- _Directions for this task_
Given the entries below, copy each of them out exactly.

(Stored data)
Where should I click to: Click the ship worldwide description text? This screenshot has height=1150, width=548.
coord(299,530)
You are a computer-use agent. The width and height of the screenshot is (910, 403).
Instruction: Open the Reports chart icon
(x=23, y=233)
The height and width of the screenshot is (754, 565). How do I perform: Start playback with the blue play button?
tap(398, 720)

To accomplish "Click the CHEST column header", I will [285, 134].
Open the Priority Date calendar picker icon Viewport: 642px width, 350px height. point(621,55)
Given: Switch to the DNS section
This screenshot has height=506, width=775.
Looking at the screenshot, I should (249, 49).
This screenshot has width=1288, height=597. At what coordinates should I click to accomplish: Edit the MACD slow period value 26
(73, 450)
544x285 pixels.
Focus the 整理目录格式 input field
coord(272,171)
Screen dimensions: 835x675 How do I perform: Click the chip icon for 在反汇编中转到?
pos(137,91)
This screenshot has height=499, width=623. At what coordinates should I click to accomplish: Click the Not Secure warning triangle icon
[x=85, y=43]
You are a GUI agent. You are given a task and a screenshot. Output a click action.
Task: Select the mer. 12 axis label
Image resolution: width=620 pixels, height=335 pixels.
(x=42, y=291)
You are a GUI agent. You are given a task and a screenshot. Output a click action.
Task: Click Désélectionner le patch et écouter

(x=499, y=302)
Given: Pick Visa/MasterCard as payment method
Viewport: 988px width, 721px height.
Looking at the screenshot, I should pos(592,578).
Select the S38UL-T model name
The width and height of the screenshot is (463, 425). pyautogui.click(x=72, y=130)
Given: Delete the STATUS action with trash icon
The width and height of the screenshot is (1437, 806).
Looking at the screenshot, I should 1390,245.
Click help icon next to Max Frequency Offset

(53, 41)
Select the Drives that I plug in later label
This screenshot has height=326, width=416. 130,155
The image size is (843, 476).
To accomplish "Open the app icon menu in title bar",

- _Exercise output_
Where should I click to: Click the ship worldwide description text? This screenshot has height=1150, width=548.
coord(299,530)
You are a computer-use agent. The width and height of the screenshot is (910, 403).
Instruction: Open the Reports chart icon
(x=23, y=233)
The height and width of the screenshot is (754, 565). How do I perform: Start playback with the blue play button?
tap(398, 720)

To accomplish "Click the CHEST column header", I will [285, 134].
Open the Priority Date calendar picker icon Viewport: 642px width, 350px height. point(621,55)
Given: Switch to the DNS section
This screenshot has height=506, width=775.
Looking at the screenshot, I should (249, 49).
This screenshot has width=1288, height=597. At what coordinates should I click to accomplish: Edit the MACD slow period value 26
(73, 450)
544x285 pixels.
Focus the 整理目录格式 input field
coord(272,171)
Screen dimensions: 835x675 How do I perform: Click the chip icon for 在反汇编中转到?
pos(137,91)
This screenshot has height=499, width=623. At what coordinates should I click to accomplish: Click the Not Secure warning triangle icon
[x=85, y=43]
You are a GUI agent. You are given a task and a screenshot. Output a click action.
Task: Select the mer. 12 axis label
Image resolution: width=620 pixels, height=335 pixels.
(x=42, y=291)
You are a GUI agent. You are given a task and a screenshot. Output a click action.
Task: Click Désélectionner le patch et écouter

(x=499, y=302)
Given: Pick Visa/MasterCard as payment method
Viewport: 988px width, 721px height.
Looking at the screenshot, I should pos(592,578).
Select the S38UL-T model name
The width and height of the screenshot is (463, 425). pyautogui.click(x=72, y=130)
Given: Delete the STATUS action with trash icon
The width and height of the screenshot is (1437, 806).
Looking at the screenshot, I should 1390,245.
Click help icon next to Max Frequency Offset

(53, 41)
Select the Drives that I plug in later label
This screenshot has height=326, width=416. 130,155
The image size is (843, 476).
To accomplish "Open the app icon menu in title bar",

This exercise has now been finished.